**Instructions for the task**. Below are some entries. Copy each line in them that holds "column".

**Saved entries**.
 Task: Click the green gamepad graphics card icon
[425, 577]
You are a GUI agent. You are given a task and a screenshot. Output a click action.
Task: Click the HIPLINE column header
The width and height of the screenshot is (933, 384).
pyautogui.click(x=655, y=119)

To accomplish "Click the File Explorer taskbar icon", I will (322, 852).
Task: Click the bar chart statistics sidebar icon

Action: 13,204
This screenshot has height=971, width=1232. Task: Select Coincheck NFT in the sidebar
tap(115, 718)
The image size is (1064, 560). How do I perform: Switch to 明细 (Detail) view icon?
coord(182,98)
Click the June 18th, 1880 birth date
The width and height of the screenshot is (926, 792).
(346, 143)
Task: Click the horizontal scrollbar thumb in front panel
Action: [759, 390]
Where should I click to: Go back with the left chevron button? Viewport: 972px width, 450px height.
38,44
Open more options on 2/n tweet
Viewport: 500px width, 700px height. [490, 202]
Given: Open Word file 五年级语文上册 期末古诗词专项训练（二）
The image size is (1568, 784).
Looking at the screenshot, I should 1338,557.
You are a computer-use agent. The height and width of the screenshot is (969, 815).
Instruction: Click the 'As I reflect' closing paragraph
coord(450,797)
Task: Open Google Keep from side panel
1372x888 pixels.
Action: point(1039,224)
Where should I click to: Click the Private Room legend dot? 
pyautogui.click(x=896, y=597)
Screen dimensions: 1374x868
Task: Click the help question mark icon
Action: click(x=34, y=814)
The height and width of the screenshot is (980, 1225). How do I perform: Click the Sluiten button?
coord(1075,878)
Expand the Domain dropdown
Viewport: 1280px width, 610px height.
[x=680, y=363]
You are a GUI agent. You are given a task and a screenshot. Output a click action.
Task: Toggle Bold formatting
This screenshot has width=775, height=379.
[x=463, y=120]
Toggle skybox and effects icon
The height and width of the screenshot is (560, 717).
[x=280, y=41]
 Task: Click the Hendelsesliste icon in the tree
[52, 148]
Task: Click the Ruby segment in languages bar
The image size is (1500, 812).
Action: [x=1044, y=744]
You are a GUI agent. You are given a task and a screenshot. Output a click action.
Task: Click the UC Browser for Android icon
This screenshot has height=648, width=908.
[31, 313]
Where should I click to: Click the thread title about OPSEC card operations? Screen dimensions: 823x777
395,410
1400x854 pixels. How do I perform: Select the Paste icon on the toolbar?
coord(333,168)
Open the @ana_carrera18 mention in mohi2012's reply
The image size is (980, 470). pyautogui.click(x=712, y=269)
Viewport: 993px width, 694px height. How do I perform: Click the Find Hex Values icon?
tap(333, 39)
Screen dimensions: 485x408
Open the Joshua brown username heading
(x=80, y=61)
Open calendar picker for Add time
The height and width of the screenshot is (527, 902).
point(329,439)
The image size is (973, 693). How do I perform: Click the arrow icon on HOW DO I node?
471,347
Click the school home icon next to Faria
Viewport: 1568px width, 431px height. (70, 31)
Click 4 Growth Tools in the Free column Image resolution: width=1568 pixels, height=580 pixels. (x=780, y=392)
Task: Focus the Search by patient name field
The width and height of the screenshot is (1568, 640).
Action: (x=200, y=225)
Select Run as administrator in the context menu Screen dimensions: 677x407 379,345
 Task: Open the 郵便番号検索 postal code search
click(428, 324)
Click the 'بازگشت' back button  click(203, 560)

**Reply to the task**.
Task: Click the HIPLINE column header
Click 4 Growth Tools in the Free column Image resolution: width=1568 pixels, height=580 pixels. (x=780, y=392)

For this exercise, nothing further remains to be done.